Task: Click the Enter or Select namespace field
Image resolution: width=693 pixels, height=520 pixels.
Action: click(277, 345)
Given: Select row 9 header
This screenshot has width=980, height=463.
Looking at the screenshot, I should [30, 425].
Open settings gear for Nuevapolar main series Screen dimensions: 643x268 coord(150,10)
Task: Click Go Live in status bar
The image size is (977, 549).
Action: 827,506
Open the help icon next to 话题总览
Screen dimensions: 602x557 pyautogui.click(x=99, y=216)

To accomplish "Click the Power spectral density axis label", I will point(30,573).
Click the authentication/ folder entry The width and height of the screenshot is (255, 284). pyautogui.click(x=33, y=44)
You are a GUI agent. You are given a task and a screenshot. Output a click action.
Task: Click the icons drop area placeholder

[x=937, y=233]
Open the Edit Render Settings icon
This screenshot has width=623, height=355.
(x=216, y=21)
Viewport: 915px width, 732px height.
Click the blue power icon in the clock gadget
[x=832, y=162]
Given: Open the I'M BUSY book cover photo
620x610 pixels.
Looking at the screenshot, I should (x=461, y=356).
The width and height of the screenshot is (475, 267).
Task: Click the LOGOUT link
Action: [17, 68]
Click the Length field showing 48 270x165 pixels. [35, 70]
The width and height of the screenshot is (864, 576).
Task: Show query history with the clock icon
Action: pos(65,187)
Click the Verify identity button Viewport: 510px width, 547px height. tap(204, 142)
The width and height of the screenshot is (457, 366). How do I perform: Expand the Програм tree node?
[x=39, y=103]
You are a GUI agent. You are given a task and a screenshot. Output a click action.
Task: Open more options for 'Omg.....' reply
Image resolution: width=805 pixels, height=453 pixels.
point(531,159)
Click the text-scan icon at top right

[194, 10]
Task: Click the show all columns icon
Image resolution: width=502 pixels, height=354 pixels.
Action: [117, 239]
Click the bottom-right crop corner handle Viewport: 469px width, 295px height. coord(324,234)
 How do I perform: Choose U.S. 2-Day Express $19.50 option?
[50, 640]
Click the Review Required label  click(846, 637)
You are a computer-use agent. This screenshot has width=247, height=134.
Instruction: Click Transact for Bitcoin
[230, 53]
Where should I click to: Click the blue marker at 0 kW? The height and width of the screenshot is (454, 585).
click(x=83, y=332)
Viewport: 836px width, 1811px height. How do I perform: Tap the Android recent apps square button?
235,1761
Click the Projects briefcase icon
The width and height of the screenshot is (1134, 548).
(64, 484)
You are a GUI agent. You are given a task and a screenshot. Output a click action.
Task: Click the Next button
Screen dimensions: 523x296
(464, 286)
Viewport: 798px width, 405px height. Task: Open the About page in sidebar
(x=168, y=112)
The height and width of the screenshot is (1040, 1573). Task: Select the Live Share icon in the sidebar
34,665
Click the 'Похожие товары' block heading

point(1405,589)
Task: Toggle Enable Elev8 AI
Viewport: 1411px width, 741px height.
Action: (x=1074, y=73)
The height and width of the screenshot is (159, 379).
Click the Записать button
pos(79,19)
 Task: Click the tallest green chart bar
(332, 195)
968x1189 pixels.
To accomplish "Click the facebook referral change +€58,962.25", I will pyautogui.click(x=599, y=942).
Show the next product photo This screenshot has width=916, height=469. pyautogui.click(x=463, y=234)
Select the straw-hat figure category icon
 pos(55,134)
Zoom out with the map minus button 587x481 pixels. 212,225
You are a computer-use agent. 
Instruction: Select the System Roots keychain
──────
REQUIRED TASK :: Put the lines above into a JSON list of strings, one string per line, leaving out any blank lines.

WORKED SOLUTION ::
[
  "Task: Click the Enter or Select namespace field",
  "Image resolution: width=693 pixels, height=520 pixels.",
  "Action: click(277, 345)",
  "Given: Select row 9 header",
  "This screenshot has width=980, height=463.",
  "Looking at the screenshot, I should [30, 425].",
  "Open settings gear for Nuevapolar main series Screen dimensions: 643x268 coord(150,10)",
  "Task: Click Go Live in status bar",
  "The image size is (977, 549).",
  "Action: 827,506",
  "Open the help icon next to 话题总览",
  "Screen dimensions: 602x557 pyautogui.click(x=99, y=216)",
  "To accomplish \"Click the Power spectral density axis label\", I will point(30,573).",
  "Click the authentication/ folder entry The width and height of the screenshot is (255, 284). pyautogui.click(x=33, y=44)",
  "You are a GUI agent. You are given a task and a screenshot. Output a click action.",
  "Task: Click the icons drop area placeholder",
  "[x=937, y=233]",
  "Open the Edit Render Settings icon",
  "This screenshot has width=623, height=355.",
  "(x=216, y=21)",
  "Viewport: 915px width, 732px height.",
  "Click the blue power icon in the clock gadget",
  "[x=832, y=162]",
  "Given: Open the I'M BUSY book cover photo",
  "620x610 pixels.",
  "Looking at the screenshot, I should (x=461, y=356).",
  "The width and height of the screenshot is (475, 267).",
  "Task: Click the LOGOUT link",
  "Action: [17, 68]",
  "Click the Length field showing 48 270x165 pixels. [35, 70]",
  "The width and height of the screenshot is (864, 576).",
  "Task: Show query history with the clock icon",
  "Action: pos(65,187)",
  "Click the Verify identity button Viewport: 510px width, 547px height. tap(204, 142)",
  "The width and height of the screenshot is (457, 366). How do I perform: Expand the Програм tree node?",
  "[x=39, y=103]",
  "You are a GUI agent. You are given a task and a screenshot. Output a click action.",
  "Task: Open more options for 'Omg.....' reply",
  "Image resolution: width=805 pixels, height=453 pixels.",
  "point(531,159)",
  "Click the text-scan icon at top right",
  "[194, 10]",
  "Task: Click the show all columns icon",
  "Image resolution: width=502 pixels, height=354 pixels.",
  "Action: [117, 239]",
  "Click the bottom-right crop corner handle Viewport: 469px width, 295px height. coord(324,234)",
  " How do I perform: Choose U.S. 2-Day Express $19.50 option?",
  "[50, 640]",
  "Click the Review Required label  click(846, 637)",
  "You are a computer-use agent. This screenshot has width=247, height=134.",
  "Instruction: Click Transact for Bitcoin",
  "[230, 53]",
  "Where should I click to: Click the blue marker at 0 kW? The height and width of the screenshot is (454, 585).",
  "click(x=83, y=332)",
  "Viewport: 836px width, 1811px height. How do I perform: Tap the Android recent apps square button?",
  "235,1761",
  "Click the Projects briefcase icon",
  "The width and height of the screenshot is (1134, 548).",
  "(64, 484)",
  "You are a GUI agent. You are given a task and a screenshot. Output a click action.",
  "Task: Click the Next button",
  "Screen dimensions: 523x296",
  "(464, 286)",
  "Viewport: 798px width, 405px height. Task: Open the About page in sidebar",
  "(x=168, y=112)",
  "The height and width of the screenshot is (1040, 1573). Task: Select the Live Share icon in the sidebar",
  "34,665",
  "Click the 'Похожие товары' block heading",
  "point(1405,589)",
  "Task: Toggle Enable Elev8 AI",
  "Viewport: 1411px width, 741px height.",
  "Action: (x=1074, y=73)",
  "The height and width of the screenshot is (159, 379).",
  "Click the Записать button",
  "pos(79,19)",
  " Task: Click the tallest green chart bar",
  "(332, 195)",
  "968x1189 pixels.",
  "To accomplish \"Click the facebook referral change +€58,962.25\", I will pyautogui.click(x=599, y=942).",
  "Show the next product photo This screenshot has width=916, height=469. pyautogui.click(x=463, y=234)",
  "Select the straw-hat figure category icon",
  " pos(55,134)",
  "Zoom out with the map minus button 587x481 pixels. 212,225",
  "You are a computer-use agent. ",
  "Instruction: Select the System Roots keychain"
]